The National Association of Realtors (NAR) estimates sales of existing homes rose 2% in October 2017 from a downwardly revised September estimate. The trade group tries its best to put recent results in the best possible terms, claiming in its press release that at 5.48 million (SAAR) the number of resales is “their strongest pace since June.”

That’s technically true and also meaningless. Year-over-year, home sales fell for the second straight month. At a level of 5.48 million in October 2017, it’s not meaningfully different than the 5.45 million registered in July 2015 more than two years ago. The housing market has not fallen in danger of another historic bust, but importantly it’s not growing, either.

The reason appears to be inventory. Even the NAR cannot deny the lack of sellers and the impact on what might/would otherwise be a robust market. And it can’t make sense of it, either.

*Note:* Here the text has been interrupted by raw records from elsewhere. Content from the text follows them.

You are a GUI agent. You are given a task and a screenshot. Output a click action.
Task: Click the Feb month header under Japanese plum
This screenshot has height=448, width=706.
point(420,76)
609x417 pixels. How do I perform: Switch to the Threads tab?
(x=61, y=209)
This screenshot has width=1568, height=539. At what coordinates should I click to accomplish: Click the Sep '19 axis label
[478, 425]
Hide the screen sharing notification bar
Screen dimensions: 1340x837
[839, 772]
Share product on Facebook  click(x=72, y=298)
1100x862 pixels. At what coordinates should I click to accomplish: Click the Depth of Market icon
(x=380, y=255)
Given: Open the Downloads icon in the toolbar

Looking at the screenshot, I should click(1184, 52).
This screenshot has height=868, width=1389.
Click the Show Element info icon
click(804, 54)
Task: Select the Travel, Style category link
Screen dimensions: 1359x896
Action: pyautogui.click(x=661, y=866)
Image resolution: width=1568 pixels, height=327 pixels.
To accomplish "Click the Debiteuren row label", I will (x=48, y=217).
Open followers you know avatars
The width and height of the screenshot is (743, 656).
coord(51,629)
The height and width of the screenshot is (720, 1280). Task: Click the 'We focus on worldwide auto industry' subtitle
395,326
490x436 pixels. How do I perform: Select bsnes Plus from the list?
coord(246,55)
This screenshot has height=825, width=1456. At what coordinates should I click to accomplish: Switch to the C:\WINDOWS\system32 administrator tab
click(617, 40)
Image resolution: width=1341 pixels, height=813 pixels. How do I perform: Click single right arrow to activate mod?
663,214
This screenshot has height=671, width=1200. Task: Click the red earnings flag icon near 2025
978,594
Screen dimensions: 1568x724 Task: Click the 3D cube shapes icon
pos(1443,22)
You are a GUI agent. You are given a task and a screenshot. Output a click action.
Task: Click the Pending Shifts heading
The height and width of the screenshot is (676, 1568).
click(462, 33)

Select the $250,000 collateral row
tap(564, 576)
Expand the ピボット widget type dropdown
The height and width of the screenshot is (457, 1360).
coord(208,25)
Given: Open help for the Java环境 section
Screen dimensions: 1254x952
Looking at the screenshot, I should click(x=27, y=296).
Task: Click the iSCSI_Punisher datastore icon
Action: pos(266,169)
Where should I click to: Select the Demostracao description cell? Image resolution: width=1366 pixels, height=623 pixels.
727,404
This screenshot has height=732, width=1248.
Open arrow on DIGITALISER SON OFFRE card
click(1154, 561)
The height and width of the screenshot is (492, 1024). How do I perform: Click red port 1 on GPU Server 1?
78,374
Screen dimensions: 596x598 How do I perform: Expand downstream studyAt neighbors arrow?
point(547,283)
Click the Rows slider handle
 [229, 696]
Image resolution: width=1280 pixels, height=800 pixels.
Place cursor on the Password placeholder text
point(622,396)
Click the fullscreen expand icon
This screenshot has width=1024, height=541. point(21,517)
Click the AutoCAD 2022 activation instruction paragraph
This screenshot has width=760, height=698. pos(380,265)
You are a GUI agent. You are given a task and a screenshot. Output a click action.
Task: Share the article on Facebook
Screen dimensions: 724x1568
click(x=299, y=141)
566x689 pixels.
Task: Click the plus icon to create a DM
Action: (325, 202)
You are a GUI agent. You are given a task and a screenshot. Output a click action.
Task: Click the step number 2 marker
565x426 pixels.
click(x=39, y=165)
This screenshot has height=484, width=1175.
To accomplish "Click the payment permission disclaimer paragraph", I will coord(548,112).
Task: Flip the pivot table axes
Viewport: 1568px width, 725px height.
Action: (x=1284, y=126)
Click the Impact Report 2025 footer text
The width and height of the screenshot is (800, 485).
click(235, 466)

NAR Chief Economist Larry Yun:

Job growth in most of the country continues to carry on at a robust level and is starting to slowly push up wages, which is in turn giving households added assurance that now is a good time to buy a home. While the housing market gained a little more momentum last month, sales are still below year ago levels because low inventory is limiting choices for prospective buyers and keeping price growth elevated.

If the economy is as robust as he claims, especially wages rising in a healthy labor market, then why is it not registering as “added assurance that now is a good time to” sell a home, too? What counts for buyers also counts for sellers. The latter just aren’t showing up, serious reluctance despite rising prices and several years of being this way already.

Reported inventory levels were down another 10% year-over-year in October, which were down last year almost 5% from October 2015, already down nearly 6% compared to October 2014. Inventory is off by 20% over three years with prices rising and all throughout what was uniformly described as “robust” “job growth” pushing up wages. Yet, the housing market isn’t buying it, or at least selling off of it.

It is instead palpable apprehension that has persistently infected more than just real estate transactions. There is a far different view of the labor market being expressed from the bottom ends of the housing market.

A little more than half of all home resales take place in those lowest two price tiers. Only 13% of transactions (in October) were for homes sold at $500k and above. The economy cannot be doing all that well for those at the bottom. That’s true of any economic time period, of course, even in the best of times, but what’s different, and what the housing data here helps quantify and signal, is that the proportion of Americans counted at the “bottom” is so much more now than would otherwise be typical – especially at a legitimate 4.1% unemployment rate.